Si bien estoy haciendo la residencia en cardiología estoy en clínica con lo cual cuando un paciente empeora, lo llevamos a terapia, sabemos que va a estar entubado y eso sí duele porque tenemos muchos pacientes, incluso más jóvenes de lo habitual y eso te pone un freno.

Obviamente lo pienso pero trato de no enroscarme porque no ayuda, trato de hacer lo que más pueda, de poner mis mejores energías, es un momento muy difícil para todos porque estamos muy cansados y hay que tratar de poner buenas energías.

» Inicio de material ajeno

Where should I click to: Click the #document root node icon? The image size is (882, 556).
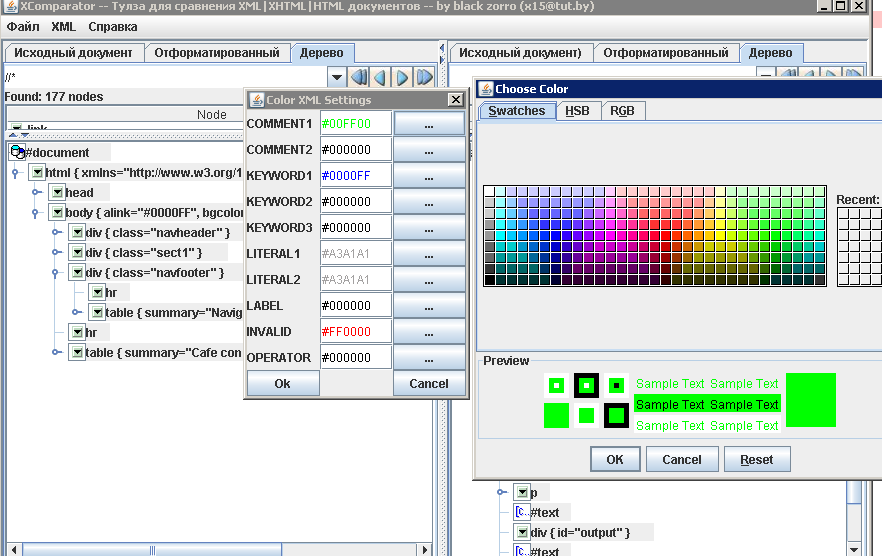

La modalidad de trabajo en los hospitales cambió por completo, tenemos que estar muy alejados de nuestros afectos, extrañamos como todos, las reuniones, los amigos pero mientras hacemos malabares para atender a todos. Estamos todos estresados. El paciente que ingresa sabemos que es porque realmente lo necesita.

Así que trato de vivir lo más tranquila que puedo, por suerte en el lugar de trabajo estamos con la misma perspectiva y hay que seguir porque no sabemos cuándo va a terminar.

-¿Qué es Azul para vos?

-Ahora que estoy en tanto lugares siento que es "mi lugar", de donde vengo, me encanta ir a Azul. Creo que lo empecé a valorar ahora que cuando vivía ahí. Tiene muchas cosas lindas, es tranquilo, nos conocemos todos, es una ciudad chica y eso no tiene comparación con estas ciudades más grandes. Azul es mi ciudad, lamentablemente no puedo ir con mucha frecuencia.

Espero que para las fiestas pueda ir, tampoco sé si voy a tener vacaciones en este verano. Azul es un tema triste porque quiero ver a los míos. Y como dije no sé si tendré vacaciones fundamentalmente por la pandemia y mi residencia.

En Azul están mis hermanos, mis papás y mis amigos.

-¿Sentís que tus sueños se volvieron realidad a nivel personal y profesional?

-Sí, por lo menos mis proyectos iniciales que tuve en mi vida desde que me vine a estudiar, recibirme, hacer una especialidad y lográndolo con muchísimo esfuerzo. Así que estoy más que contenta y orgullosa. A nivel personal hay un montón de cosas pendientes que me encantaría hacer. Por ejemplo otra especialización o un postgrado. Gran parte de los sueños que tenía se cumplieron, obviamente tengo muchos más.

-Proyectos a corto y mediano plazo.

-Seguir especializándome. Me gustaría irme afuera también para seguir estudiando.

- Si tenes que sugerir ítems para vivir de lo que a uno le gusta. ¿Qué recomendás?

-Constancia, particularmente elegí una carrera muy larga. Creo que todas las carreras llevan su esfuerzo pero es tener constancia, amor por lo que uno hace y tener un buen entorno.

-¿Te gustaría volver a Azul?

-No lo pensé mucho porque siempre supe que iba a estar muchos años afuera de mi ciudad. Ahora me mudo a Quilmes porque estoy a 15 minutos del Hospital donde trabajo ya que donde estoy me lleva una hora para ir y otra volver y es agotador.

Antes de volver a Azul tengo muchos proyectos y además va a depender de las propuestas laborales que tenga. También pensé en que algún día me canse de vivir en ciudades grandes pero cuando sea más madura, más adulta. Me falta aprender mucho acá.